-- Opening Marker --
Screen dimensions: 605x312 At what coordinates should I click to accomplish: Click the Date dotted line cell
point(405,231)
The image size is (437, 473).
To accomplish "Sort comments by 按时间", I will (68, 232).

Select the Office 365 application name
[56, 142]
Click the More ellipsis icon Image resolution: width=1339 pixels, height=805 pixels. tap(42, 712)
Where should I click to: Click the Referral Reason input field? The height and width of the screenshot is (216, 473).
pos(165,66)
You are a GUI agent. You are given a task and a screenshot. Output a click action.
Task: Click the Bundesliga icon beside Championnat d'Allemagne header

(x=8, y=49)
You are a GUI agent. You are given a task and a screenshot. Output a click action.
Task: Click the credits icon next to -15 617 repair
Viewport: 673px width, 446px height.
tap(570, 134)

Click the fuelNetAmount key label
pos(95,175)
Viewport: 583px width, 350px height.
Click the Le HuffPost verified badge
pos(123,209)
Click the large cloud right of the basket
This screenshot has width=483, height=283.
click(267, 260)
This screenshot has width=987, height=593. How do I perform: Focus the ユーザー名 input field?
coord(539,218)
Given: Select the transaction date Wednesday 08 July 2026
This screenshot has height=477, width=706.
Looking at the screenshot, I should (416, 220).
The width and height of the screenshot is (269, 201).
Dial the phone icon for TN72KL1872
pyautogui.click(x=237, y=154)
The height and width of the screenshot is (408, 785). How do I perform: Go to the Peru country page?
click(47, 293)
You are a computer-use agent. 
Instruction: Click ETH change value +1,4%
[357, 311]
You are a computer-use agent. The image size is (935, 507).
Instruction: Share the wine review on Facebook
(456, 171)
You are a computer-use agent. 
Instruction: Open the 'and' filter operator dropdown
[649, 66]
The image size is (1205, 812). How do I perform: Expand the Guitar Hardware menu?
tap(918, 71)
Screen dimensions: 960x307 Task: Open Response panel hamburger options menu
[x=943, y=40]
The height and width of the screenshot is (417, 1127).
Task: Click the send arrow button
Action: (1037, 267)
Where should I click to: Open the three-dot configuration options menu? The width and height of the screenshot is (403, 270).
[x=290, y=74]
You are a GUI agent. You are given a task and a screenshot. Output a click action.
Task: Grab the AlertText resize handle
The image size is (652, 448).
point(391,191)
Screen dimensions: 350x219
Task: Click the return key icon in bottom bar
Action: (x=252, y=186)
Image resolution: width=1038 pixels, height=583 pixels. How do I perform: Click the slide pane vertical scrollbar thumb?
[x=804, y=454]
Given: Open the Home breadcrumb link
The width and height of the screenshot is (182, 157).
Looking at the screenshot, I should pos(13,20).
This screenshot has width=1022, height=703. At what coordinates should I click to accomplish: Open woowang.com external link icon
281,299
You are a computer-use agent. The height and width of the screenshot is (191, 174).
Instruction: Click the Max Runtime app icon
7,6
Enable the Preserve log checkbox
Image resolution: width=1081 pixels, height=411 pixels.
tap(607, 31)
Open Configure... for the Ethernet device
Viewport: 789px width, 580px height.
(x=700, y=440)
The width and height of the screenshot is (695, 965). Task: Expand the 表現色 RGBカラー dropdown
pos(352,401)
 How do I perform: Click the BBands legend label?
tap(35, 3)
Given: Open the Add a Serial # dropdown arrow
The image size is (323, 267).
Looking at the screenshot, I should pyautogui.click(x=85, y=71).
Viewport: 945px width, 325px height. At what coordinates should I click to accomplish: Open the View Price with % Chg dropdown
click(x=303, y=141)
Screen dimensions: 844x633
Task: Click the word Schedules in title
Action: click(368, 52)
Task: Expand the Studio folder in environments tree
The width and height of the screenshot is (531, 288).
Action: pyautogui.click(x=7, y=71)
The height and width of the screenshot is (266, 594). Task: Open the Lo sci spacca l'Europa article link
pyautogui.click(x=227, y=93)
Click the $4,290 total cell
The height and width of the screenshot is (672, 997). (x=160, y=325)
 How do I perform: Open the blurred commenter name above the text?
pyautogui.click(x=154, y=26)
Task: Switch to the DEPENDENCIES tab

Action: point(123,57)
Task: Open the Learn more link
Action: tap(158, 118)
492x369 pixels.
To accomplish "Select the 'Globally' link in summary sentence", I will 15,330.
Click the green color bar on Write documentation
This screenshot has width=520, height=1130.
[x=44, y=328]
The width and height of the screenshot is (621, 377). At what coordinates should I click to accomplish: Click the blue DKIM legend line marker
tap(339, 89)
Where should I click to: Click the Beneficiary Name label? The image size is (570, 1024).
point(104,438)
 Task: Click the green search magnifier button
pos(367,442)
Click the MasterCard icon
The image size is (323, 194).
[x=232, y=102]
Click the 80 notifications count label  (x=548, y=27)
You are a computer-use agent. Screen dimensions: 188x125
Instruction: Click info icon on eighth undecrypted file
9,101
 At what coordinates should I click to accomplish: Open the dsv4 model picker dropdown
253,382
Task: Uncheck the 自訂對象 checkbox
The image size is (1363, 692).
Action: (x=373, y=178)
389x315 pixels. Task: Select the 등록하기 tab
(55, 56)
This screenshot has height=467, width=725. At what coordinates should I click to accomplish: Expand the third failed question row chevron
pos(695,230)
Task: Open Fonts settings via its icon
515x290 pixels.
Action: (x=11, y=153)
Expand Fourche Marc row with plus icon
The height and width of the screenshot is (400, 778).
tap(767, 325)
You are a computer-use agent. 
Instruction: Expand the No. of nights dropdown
-- Closing Marker --
Task to complete:
Output all of the material exactly as written.

Written answer:
Screen dimensions: 605x312 At what coordinates should I click to accomplish: Click the Date dotted line cell
point(405,231)
The image size is (437, 473).
To accomplish "Sort comments by 按时间", I will (68, 232).

Select the Office 365 application name
[56, 142]
Click the More ellipsis icon Image resolution: width=1339 pixels, height=805 pixels. tap(42, 712)
Where should I click to: Click the Referral Reason input field? The height and width of the screenshot is (216, 473).
pos(165,66)
You are a GUI agent. You are given a task and a screenshot. Output a click action.
Task: Click the Bundesliga icon beside Championnat d'Allemagne header

(x=8, y=49)
You are a GUI agent. You are given a task and a screenshot. Output a click action.
Task: Click the credits icon next to -15 617 repair
Viewport: 673px width, 446px height.
tap(570, 134)

Click the fuelNetAmount key label
pos(95,175)
Viewport: 583px width, 350px height.
Click the Le HuffPost verified badge
pos(123,209)
Click the large cloud right of the basket
This screenshot has width=483, height=283.
click(267, 260)
This screenshot has width=987, height=593. How do I perform: Focus the ユーザー名 input field?
coord(539,218)
Given: Select the transaction date Wednesday 08 July 2026
This screenshot has height=477, width=706.
Looking at the screenshot, I should (416, 220).
The width and height of the screenshot is (269, 201).
Dial the phone icon for TN72KL1872
pyautogui.click(x=237, y=154)
The height and width of the screenshot is (408, 785). How do I perform: Go to the Peru country page?
click(47, 293)
You are a computer-use agent. 
Instruction: Click ETH change value +1,4%
[357, 311]
You are a computer-use agent. The image size is (935, 507).
Instruction: Share the wine review on Facebook
(456, 171)
You are a computer-use agent. 
Instruction: Open the 'and' filter operator dropdown
[649, 66]
The image size is (1205, 812). How do I perform: Expand the Guitar Hardware menu?
tap(918, 71)
Screen dimensions: 960x307 Task: Open Response panel hamburger options menu
[x=943, y=40]
The height and width of the screenshot is (417, 1127).
Task: Click the send arrow button
Action: (1037, 267)
Where should I click to: Open the three-dot configuration options menu? The width and height of the screenshot is (403, 270).
[x=290, y=74]
You are a GUI agent. You are given a task and a screenshot. Output a click action.
Task: Grab the AlertText resize handle
The image size is (652, 448).
point(391,191)
Screen dimensions: 350x219
Task: Click the return key icon in bottom bar
Action: (x=252, y=186)
Image resolution: width=1038 pixels, height=583 pixels. How do I perform: Click the slide pane vertical scrollbar thumb?
[x=804, y=454]
Given: Open the Home breadcrumb link
The width and height of the screenshot is (182, 157).
Looking at the screenshot, I should pos(13,20).
This screenshot has width=1022, height=703. At what coordinates should I click to accomplish: Open woowang.com external link icon
281,299
You are a computer-use agent. The height and width of the screenshot is (191, 174).
Instruction: Click the Max Runtime app icon
7,6
Enable the Preserve log checkbox
Image resolution: width=1081 pixels, height=411 pixels.
tap(607, 31)
Open Configure... for the Ethernet device
Viewport: 789px width, 580px height.
(x=700, y=440)
The width and height of the screenshot is (695, 965). Task: Expand the 表現色 RGBカラー dropdown
pos(352,401)
 How do I perform: Click the BBands legend label?
tap(35, 3)
Given: Open the Add a Serial # dropdown arrow
The image size is (323, 267).
Looking at the screenshot, I should pyautogui.click(x=85, y=71).
Viewport: 945px width, 325px height. At what coordinates should I click to accomplish: Open the View Price with % Chg dropdown
click(x=303, y=141)
Screen dimensions: 844x633
Task: Click the word Schedules in title
Action: click(368, 52)
Task: Expand the Studio folder in environments tree
The width and height of the screenshot is (531, 288).
Action: pyautogui.click(x=7, y=71)
The height and width of the screenshot is (266, 594). Task: Open the Lo sci spacca l'Europa article link
pyautogui.click(x=227, y=93)
Click the $4,290 total cell
The height and width of the screenshot is (672, 997). (x=160, y=325)
 How do I perform: Open the blurred commenter name above the text?
pyautogui.click(x=154, y=26)
Task: Switch to the DEPENDENCIES tab

Action: point(123,57)
Task: Open the Learn more link
Action: tap(158, 118)
492x369 pixels.
To accomplish "Select the 'Globally' link in summary sentence", I will 15,330.
Click the green color bar on Write documentation
This screenshot has width=520, height=1130.
[x=44, y=328]
The width and height of the screenshot is (621, 377). At what coordinates should I click to accomplish: Click the blue DKIM legend line marker
tap(339, 89)
Where should I click to: Click the Beneficiary Name label? The image size is (570, 1024).
point(104,438)
 Task: Click the green search magnifier button
pos(367,442)
Click the MasterCard icon
The image size is (323, 194).
[x=232, y=102]
Click the 80 notifications count label  (x=548, y=27)
You are a computer-use agent. Screen dimensions: 188x125
Instruction: Click info icon on eighth undecrypted file
9,101
 At what coordinates should I click to accomplish: Open the dsv4 model picker dropdown
253,382
Task: Uncheck the 自訂對象 checkbox
The image size is (1363, 692).
Action: (x=373, y=178)
389x315 pixels. Task: Select the 등록하기 tab
(55, 56)
This screenshot has height=467, width=725. At what coordinates should I click to accomplish: Expand the third failed question row chevron
pos(695,230)
Task: Open Fonts settings via its icon
515x290 pixels.
Action: (x=11, y=153)
Expand Fourche Marc row with plus icon
The height and width of the screenshot is (400, 778).
tap(767, 325)
You are a computer-use agent. 
Instruction: Expand the No. of nights dropdown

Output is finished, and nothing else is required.